-- start DOCUMENT SEGMENT --

And, to be honest, I “suck it up” because this forum is being held in a place I have never been…and, ya never know, I just might learn something. And speaking of learning something, I find it is always better to learn a bit before I arrive, so come and take this virtual journey with me!
In mid-November, I will be traveling to Poznan, Poland for such an event: The European Travel Agent Forum. I mean I have never been to Poland, I have an Eastern European Jewish heritage and I was able to add a three-day post-forum tour of Lodz and Warsaw, Poland.
Interestingly (at least for me) the Forum has requested I participate in a panel discussion on Culinary Travel. Imagine that?! Of course, I will and hopefully it will be an opportunity to not only share some of my knowledge but to gain some new relevant contacts…because it is important for me to “know a guy” wherever my clients may want to travel. There are going to be presentations not only about Poland, but Russia and suppliers from Eastern Europe that I otherwise probably would never encounter and might well be of interest to my clients who like to travel off the beaten paths.

-- end DOCUMENT SEGMENT --

# AIM A
Answer these questions using the post about the Poznan forum:
(i) What is the name of the event the writer will attend in mid-November?
(ii) What is the subject of the panel discussion the writer was asked to join?
(iii) Which two cities are included in the post-forum tour?
# AIM B
In the post about the Poznan forum, why does the writer hope to make new relevant contacts at the event? Explain in one to three sentences.
# AIM C
Extend the post about the Poznan travel forum, beginning right after its final sentence.
The entries that come after this post about the Poznan forum have no connection to it.

-- start DATASET ROWS --

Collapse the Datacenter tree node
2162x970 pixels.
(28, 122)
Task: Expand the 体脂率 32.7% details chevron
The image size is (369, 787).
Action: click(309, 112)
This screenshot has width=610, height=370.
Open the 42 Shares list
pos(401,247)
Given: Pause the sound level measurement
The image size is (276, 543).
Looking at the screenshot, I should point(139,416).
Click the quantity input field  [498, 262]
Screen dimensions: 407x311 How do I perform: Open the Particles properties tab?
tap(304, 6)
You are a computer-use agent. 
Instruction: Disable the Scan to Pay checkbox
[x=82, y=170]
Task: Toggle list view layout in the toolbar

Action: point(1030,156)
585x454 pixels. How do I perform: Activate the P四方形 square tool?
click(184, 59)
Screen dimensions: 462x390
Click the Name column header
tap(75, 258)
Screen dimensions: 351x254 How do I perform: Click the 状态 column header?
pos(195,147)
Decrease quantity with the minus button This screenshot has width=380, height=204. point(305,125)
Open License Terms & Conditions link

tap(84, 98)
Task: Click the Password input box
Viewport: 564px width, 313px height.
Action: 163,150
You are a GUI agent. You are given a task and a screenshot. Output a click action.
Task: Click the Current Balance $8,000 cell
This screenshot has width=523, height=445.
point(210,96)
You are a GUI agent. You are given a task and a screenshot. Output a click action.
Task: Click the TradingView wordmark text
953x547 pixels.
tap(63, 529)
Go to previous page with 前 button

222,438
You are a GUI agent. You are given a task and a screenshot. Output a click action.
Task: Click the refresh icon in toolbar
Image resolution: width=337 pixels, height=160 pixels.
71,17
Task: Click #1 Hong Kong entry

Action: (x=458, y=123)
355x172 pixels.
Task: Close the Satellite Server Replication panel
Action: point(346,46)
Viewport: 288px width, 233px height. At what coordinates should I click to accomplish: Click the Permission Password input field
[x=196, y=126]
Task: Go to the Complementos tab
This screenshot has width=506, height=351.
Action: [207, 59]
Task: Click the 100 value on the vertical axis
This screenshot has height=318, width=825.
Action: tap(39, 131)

-- end DATASET ROWS --

# ANSWER A
(i) The European Travel Agent Forum.
(ii) Culinary Travel.
(iii) Lodz and Warsaw.

# ANSWER B
The writer hopes to gain new relevant contacts because it is important to "know a guy" wherever clients may want to travel. The forum also offers presentations from suppliers in Eastern Europe whom the writer would otherwise probably never meet and who might interest clients who like traveling off the beaten path.

# ANSWER C
Speaking of travel…I know! I know! Where the heck is Poznan, Poland, how do you get there, and what is there?
Poznan is located in north-central Poland, on the Warta River, about three hours from Gdansk/the Baltic Sea and an equal distance from Warsaw and not much further from Berlin, Germany. It is known for its old town with Renaissance-style buildings around Old Market Square and an apparently famous town hall clock that has two rams butting heads at noon. There are also a number of universities and churches. So far, so ho-hum. But Poznan was also the location of some pretty horrific Nazi atrocities including running experiments with gas chambers on the mentally ill. (Apparently one can visit a gas chamber; something this Jewish guy isn’t exactly excited about.)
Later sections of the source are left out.